(Stored data entries)
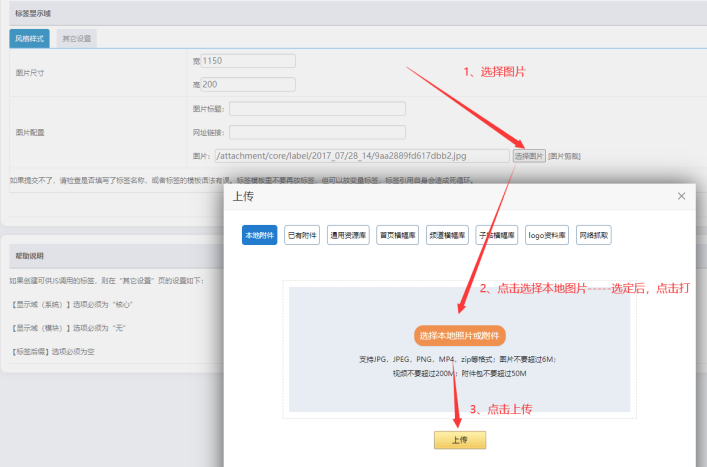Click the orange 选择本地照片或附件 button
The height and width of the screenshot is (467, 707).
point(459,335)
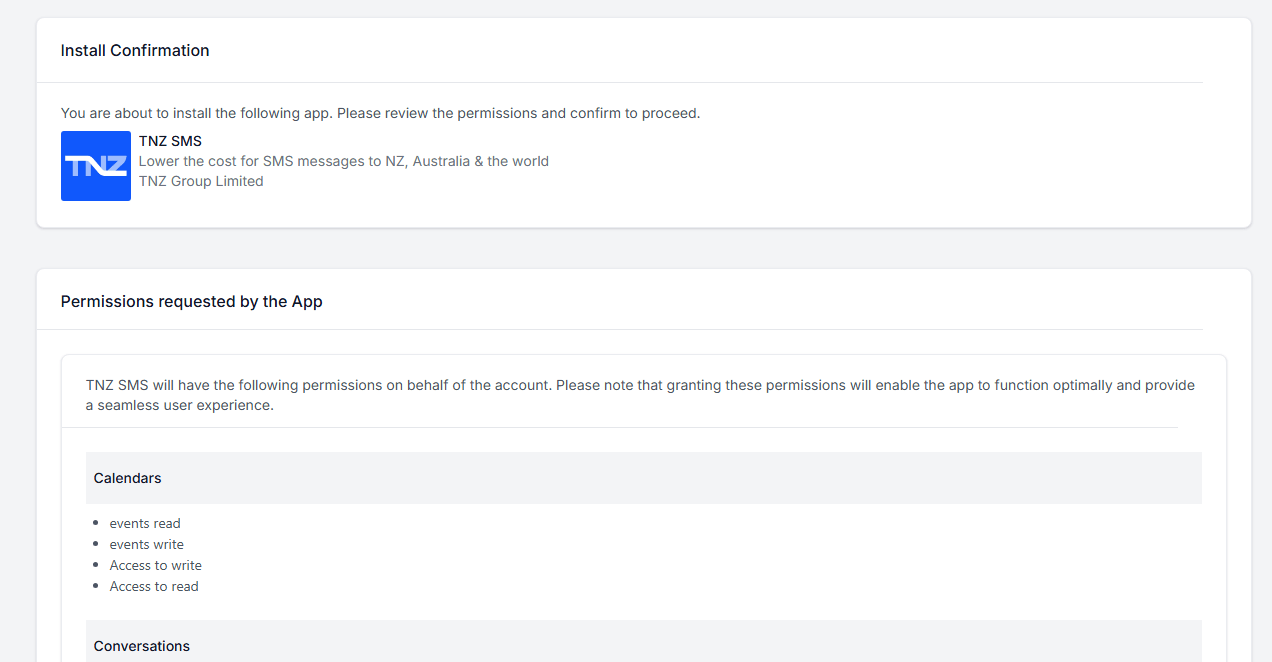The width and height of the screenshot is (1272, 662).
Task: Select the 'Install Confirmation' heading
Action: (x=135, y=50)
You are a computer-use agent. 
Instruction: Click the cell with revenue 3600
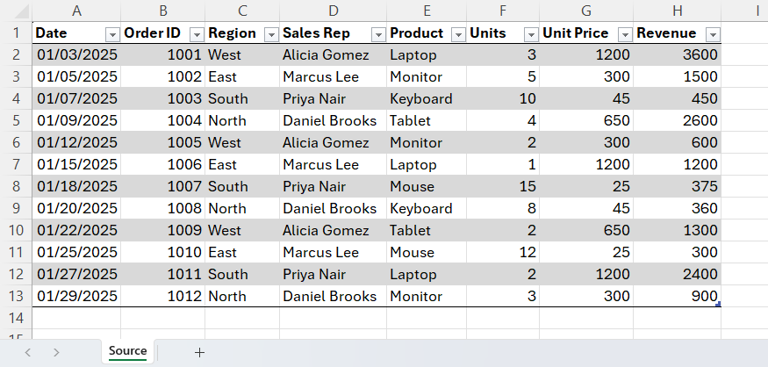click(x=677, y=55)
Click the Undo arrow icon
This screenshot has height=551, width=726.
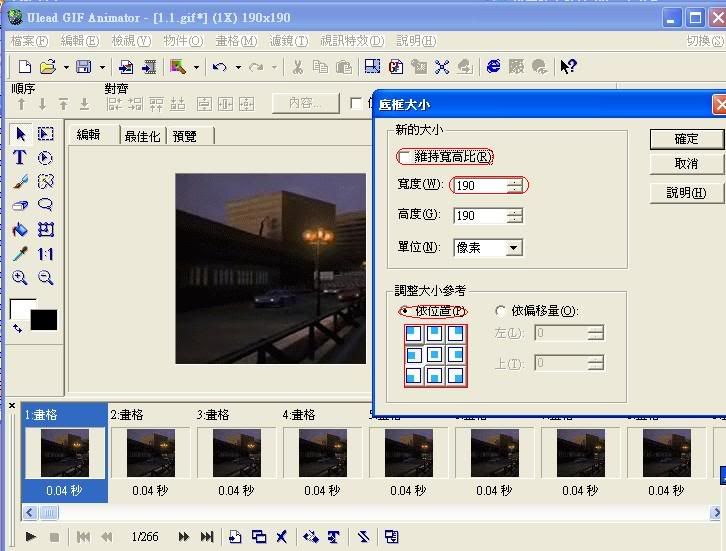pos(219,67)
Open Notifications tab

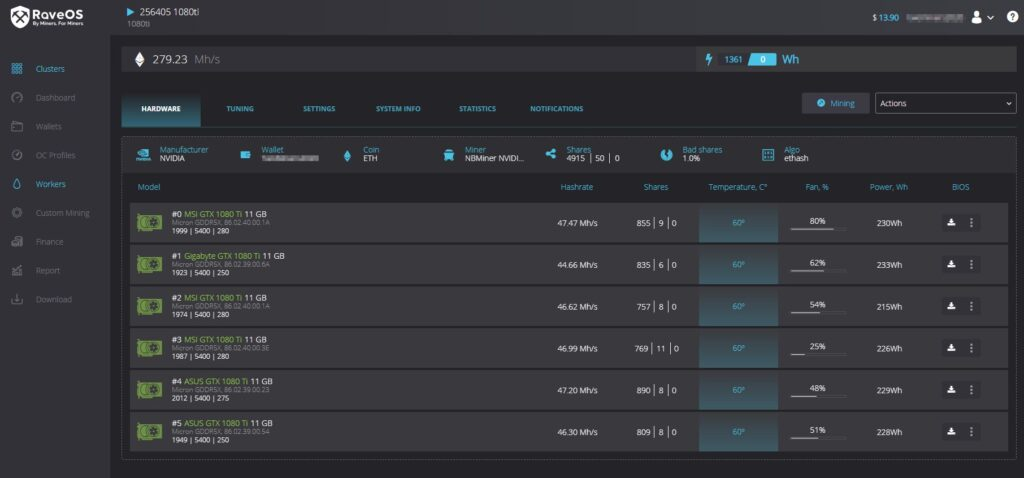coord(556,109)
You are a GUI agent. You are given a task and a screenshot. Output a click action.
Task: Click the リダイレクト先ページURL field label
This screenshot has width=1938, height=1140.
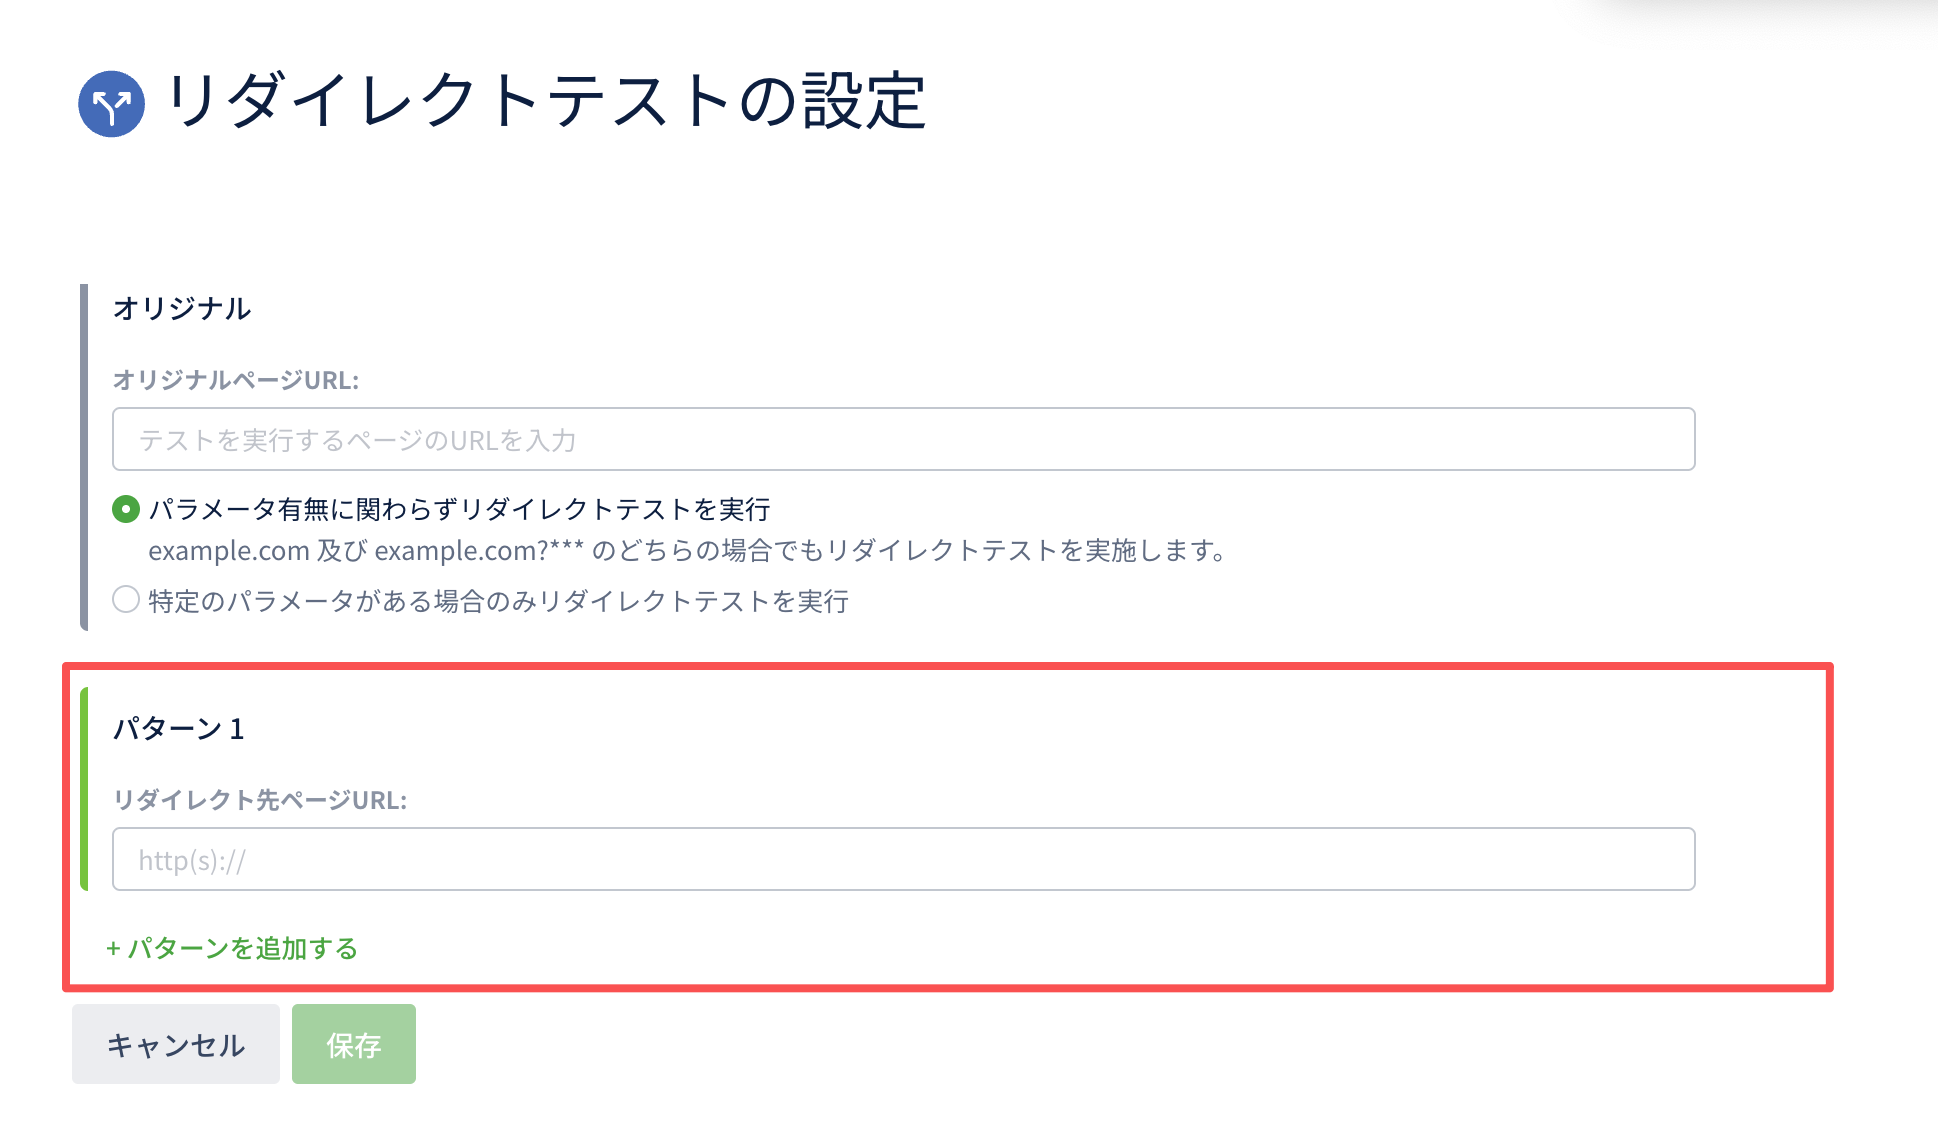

Directions:
Once the pictures are set aside, what is needed is the lines from the line with "This screenshot has height=551, width=726." through the end of the data, written out exactly and alone.

Response area:
This screenshot has height=551, width=726.
pos(219,67)
Open Notifications tab

coord(556,109)
You are a GUI agent. You are given a task and a screenshot. Output a click action.
Task: Click the リダイレクト先ページURL field label
This screenshot has width=1938, height=1140.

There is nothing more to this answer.